Искушение сложить оружие, ускользнуть в темноту, в оцепенение, в истерику. Искушение сдаться. Мне пятьдесят семь и одновременно — всего семь. Если бы я хоть был способен проникнуться настоящей ненавистью к этим хитрым и ловким бюрократам, причинившим мне такие страдания. Но, увы, и это невозможно. Пятидесятисемилетний лениво бросает — Господи, да это же их работа, а семилетнему и в голову не приходит поставить под сомнение авторитет и безошибочность служителей правосудия. Ошибаться может только семилетний. 0 чем он и говорит пятидесятисемилетнему, и пятидесятисемилетний верит ему, а не голосу рассудка, спокойному, деловитому голосу, уверяющему, что все это спектакль с ролями и репликами, короткая неприятная сцена во всеохватной общественной трагикомедии унижения. Никому нет до него никакого дела, никому ничего не угрожает, никто ничего не испытывает, разве что, может, легкое злорадство. Никто, кроме одного, с детства душевно травмированного шута в возрасте пятидесяти семи лет, которого трясет от унижения, стыда, страха и презрения к себе. Час за часом, день за днем.
Смех, да и только.
Если успокоиться и подумать, то ведь это можно использовать для Абеля Розенберга. Он должен вообще-то испытывать те же чувства, и я способен об этом рассказать, ибо знаю, что ощущает обвиняемый, как ему страшно, как хочется поскорее подвергнуться наказанию, которое становится, чуть ли не желанным. На какое-то мгновение меня охватывает эдакое залихватское веселье, оно бурлит и пенится, я мысленно смеюсь. Хороший признак, определенно, несмотря ни на что. Веселье в самой сердцевине страха. Неужели пятидесятисемилетний сумеет справиться с орущим, выискивающим свою вину ребенком, неужто это возможно? Черт, вот было бы здорово. Уже этот краткий миг воспринимается как утешение. А вдруг все-таки есть возможность остаться, не трогаться с места, перебороть первые побуждения, неловкость, унижение. Остаться, не пытаясь уползти в свою скорлупу, и, преисполнившись вполне объективной рассудительностью и злостью, взять да использовать случившееся для дела. Может, все-таки несмотря ни на что, с этим можно что-то сделать?

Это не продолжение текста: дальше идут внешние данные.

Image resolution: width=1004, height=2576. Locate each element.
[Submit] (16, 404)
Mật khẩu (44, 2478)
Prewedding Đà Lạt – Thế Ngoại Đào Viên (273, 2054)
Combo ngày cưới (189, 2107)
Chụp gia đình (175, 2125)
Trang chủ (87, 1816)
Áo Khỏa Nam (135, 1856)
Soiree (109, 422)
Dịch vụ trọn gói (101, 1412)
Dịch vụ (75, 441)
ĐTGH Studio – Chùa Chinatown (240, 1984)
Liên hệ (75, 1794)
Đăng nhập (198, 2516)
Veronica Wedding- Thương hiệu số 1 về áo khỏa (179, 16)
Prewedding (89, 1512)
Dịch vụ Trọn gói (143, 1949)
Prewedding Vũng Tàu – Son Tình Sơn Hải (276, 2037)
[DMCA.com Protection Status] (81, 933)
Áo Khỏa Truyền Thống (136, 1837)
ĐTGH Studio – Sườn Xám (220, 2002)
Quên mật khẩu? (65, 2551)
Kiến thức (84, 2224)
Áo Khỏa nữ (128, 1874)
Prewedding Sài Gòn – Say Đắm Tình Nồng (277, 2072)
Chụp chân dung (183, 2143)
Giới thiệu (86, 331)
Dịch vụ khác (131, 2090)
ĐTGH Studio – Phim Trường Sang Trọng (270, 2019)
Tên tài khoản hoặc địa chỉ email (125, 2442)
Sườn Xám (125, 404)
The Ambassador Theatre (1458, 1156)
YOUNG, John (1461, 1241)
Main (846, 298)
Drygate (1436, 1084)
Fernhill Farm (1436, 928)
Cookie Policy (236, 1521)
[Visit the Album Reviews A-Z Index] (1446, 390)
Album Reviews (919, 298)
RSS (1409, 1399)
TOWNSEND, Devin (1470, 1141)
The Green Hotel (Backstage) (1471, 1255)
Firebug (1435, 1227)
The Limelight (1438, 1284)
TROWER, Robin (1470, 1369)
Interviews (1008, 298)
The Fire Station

Двумя днями позднее я констатирую: "Да, и вчера и сегодня я был способен писать, хотя больше благодаря силе воли, чем по вдохновению. Чувство такое, что один акт завершен".
На самом же деле инструмент уже выбит у меня из рук. Но я все-таки упорно продолжал свои игры, дорабатывая сценарий "Змеиного яйца", а тем временем адвокаты заседали и вели переговоры с налоговым управлением, постепенно сводя на нет все проблемы. Воцарилось спокойствие, но спокойствие обманчивое.